Write out the part of the text on toning and core work below, starting with "Spot reducing is" and going on through "for my core?".

** GIVEN TEXT follows **

Are you looking for the best toning and sculpting class ever? Here you go. We are it, hands down (on the ground and give us 50 yoga burpees). Ever stop to think why people use words like “tone” and “scuplt” and “lift”?
How can I change my (insert undesirable body part here) as fast as possible?
Spot reducing is a persistent myth because it’s useful for selling future landfill and programs. Movement will change your whole body and mind. Heck it’ll change your chemistry, right down to DNA expression. If you ask this question in person, we’ll politely reassure you but know you’re reinforcing the sigh and eye-roll reflex this question has created among many thinking movement coaches and trainers.
What’s the best exercise for my core?
Your abs, your core, your center, your axis, your dantien, your 3rd chakra, your whatever-you-call it is truly at the center of nearly every movement we perform. If you do what we do, roll how we roll, your core will be engaged as it’s meant: as the epicenter of movement. And you’ll never do another crunch. One of our mantras is “move from your center”.
In addition, some of the folding, bridging, planking, tucking, and rolling we do has elements of what’s typically called ab/core work. If we have to show you our bellies to prove that not “doing abs” is an effective means of 6-pack training, we will (then you have to show us yours so we can see how effective your method is). If you can’t help but need to feel the ab burn after imprinting the cover stories on every issue of Men’s Health and Shape into your retinal memory–godspeed, good deluded addict. But please, please get some real movement done first!

** End of GIVEN TEXT **
** RECORD SET follows **

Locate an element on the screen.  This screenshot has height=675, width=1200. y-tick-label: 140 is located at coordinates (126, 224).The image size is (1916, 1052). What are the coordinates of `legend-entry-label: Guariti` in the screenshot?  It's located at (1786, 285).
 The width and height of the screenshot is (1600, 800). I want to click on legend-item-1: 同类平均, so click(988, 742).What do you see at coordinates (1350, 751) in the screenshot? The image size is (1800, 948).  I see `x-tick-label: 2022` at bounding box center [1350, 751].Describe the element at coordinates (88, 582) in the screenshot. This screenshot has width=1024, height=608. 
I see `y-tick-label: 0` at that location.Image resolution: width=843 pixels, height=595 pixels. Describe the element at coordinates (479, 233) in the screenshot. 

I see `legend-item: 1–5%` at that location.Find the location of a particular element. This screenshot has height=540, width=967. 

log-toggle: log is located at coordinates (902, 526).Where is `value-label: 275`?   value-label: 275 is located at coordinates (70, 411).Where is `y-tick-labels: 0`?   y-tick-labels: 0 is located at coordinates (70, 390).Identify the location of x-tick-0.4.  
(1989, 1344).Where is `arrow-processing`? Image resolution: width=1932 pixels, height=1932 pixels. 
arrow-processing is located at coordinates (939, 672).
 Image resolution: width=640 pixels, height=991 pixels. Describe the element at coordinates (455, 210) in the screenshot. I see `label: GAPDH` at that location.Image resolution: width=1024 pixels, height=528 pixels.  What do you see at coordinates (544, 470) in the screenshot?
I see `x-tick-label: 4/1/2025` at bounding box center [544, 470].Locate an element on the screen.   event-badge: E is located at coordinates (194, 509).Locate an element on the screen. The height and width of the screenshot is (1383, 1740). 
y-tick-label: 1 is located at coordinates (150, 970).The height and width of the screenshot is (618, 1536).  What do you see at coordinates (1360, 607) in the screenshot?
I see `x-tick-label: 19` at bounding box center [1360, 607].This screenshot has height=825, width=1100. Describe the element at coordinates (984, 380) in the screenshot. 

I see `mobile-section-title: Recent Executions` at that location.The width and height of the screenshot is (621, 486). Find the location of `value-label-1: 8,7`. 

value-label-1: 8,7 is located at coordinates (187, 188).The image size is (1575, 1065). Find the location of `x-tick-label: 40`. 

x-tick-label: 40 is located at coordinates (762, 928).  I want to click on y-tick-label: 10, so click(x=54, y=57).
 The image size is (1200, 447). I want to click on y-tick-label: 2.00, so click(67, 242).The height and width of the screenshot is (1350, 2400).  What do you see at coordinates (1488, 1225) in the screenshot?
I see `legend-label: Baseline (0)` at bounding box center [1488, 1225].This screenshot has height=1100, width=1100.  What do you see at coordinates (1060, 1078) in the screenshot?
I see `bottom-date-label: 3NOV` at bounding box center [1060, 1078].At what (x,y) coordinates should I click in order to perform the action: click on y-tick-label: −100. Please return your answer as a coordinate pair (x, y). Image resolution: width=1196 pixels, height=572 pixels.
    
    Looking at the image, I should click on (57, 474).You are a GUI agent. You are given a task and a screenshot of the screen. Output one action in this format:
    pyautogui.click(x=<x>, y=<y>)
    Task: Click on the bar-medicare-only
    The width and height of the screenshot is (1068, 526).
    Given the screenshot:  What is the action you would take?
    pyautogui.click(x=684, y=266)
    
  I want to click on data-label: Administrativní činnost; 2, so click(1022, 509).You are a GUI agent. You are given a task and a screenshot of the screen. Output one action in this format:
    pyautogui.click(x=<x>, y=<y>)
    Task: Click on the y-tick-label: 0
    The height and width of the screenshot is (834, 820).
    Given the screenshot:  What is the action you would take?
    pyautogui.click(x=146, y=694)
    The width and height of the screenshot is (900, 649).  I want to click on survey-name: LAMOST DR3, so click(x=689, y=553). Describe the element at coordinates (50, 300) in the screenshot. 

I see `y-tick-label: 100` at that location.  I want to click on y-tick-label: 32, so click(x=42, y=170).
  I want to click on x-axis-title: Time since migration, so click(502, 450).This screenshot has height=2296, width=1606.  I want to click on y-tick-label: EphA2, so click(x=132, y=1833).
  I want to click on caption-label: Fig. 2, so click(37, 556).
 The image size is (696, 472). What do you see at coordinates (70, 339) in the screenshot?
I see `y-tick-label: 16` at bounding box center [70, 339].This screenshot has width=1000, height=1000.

** End of RECORD SET **

## RESPONSE TO THIS TASK
Spot reducing is a persistent myth because it’s useful for selling future landfill and programs. Movement will change your whole body and mind. Heck it’ll change your chemistry, right down to DNA expression. If you ask this question in person, we’ll politely reassure you but know you’re reinforcing the sigh and eye-roll reflex this question has created among many thinking movement coaches and trainers.
What’s the best exercise for my core?